**** TEXT TO READ

Winick Realty Group inks two leases in Brooklyn and Manhattan: 6,415 s/f 

 According to Winick Realty Group, Ricky’s, the beauty shop specializing in fashion accessories, beauty supplies and cosmetics, has signed a lease for a store in the Williamsburg neighborhood. The 2,000 s/f store will be located on Williamsburg’s main shopping corridor at 191-193 Bedford Ave., between North Sixth and North Seventh Sts. 

Ricky’s was represented by Adam Stupak of Winick Realty, who acts as the exclusive leasing agent for the retailer. The property owner, RedSky Capital was represented by Steven Rock of the Carlton Group and David Rosenberg of Robert K. Futterman & Associates (RKF). 

Winick Realty Group has also inked a lease for a new location in Manhattan’s SoHo neighborhood for American Apparel at 427 Broadway. Located on the southwest corner of Howard St, the store will encompass 4,415 s/f on the ground floor with 50 ft. of frontage on Broadway and 100 ft. on Howard St.

********

_WRITTEN EXERCISE A_
Answer these from the leasing text, one line each:
(i) How large will the Ricky's store on Bedford Ave. be?
(ii) Who represented Ricky's in the deal?
(iii) At what Broadway address will the American Apparel store open?
The rows that come next have no connection to the leasing text.

**** EXCERPTED RECORDS

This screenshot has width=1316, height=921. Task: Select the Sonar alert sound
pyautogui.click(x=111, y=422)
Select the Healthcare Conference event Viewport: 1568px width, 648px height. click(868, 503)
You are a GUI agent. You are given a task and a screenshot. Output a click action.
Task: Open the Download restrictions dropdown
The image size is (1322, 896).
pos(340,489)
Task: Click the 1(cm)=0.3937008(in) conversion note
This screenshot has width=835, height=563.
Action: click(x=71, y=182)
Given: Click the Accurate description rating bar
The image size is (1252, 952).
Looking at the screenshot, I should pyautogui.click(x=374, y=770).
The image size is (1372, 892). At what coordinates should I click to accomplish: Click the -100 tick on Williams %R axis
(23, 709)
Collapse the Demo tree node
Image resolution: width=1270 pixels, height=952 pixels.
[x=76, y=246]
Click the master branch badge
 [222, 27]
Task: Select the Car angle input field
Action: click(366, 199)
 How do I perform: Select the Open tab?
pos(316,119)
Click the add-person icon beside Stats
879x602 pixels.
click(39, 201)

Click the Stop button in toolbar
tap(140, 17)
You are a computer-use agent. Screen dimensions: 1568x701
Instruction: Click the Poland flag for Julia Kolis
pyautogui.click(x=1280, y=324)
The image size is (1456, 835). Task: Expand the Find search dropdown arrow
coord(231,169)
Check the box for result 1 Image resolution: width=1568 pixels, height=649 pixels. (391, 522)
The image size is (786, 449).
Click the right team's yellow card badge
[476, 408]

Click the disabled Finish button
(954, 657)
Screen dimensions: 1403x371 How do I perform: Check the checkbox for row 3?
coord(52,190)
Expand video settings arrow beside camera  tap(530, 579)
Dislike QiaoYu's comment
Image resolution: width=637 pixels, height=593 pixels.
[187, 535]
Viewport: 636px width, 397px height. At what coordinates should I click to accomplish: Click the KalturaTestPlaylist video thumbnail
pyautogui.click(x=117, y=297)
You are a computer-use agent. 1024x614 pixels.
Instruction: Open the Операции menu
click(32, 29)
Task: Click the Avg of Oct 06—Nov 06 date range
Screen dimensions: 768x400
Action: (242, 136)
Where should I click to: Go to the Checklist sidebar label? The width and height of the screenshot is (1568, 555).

********

_WRITTEN EXERCISE B_
Pick out every row containing the word "pixels" and copy each one.

_RESULT A_
(i) 2,000 s/f
(ii) Adam Stupak of Winick Realty
(iii) 427 Broadway

_RESULT B_
Image resolution: width=1270 pixels, height=952 pixels.
879x602 pixels.
Check the box for result 1 Image resolution: width=1568 pixels, height=649 pixels. (391, 522)
Image resolution: width=637 pixels, height=593 pixels.
You are a computer-use agent. 1024x614 pixels.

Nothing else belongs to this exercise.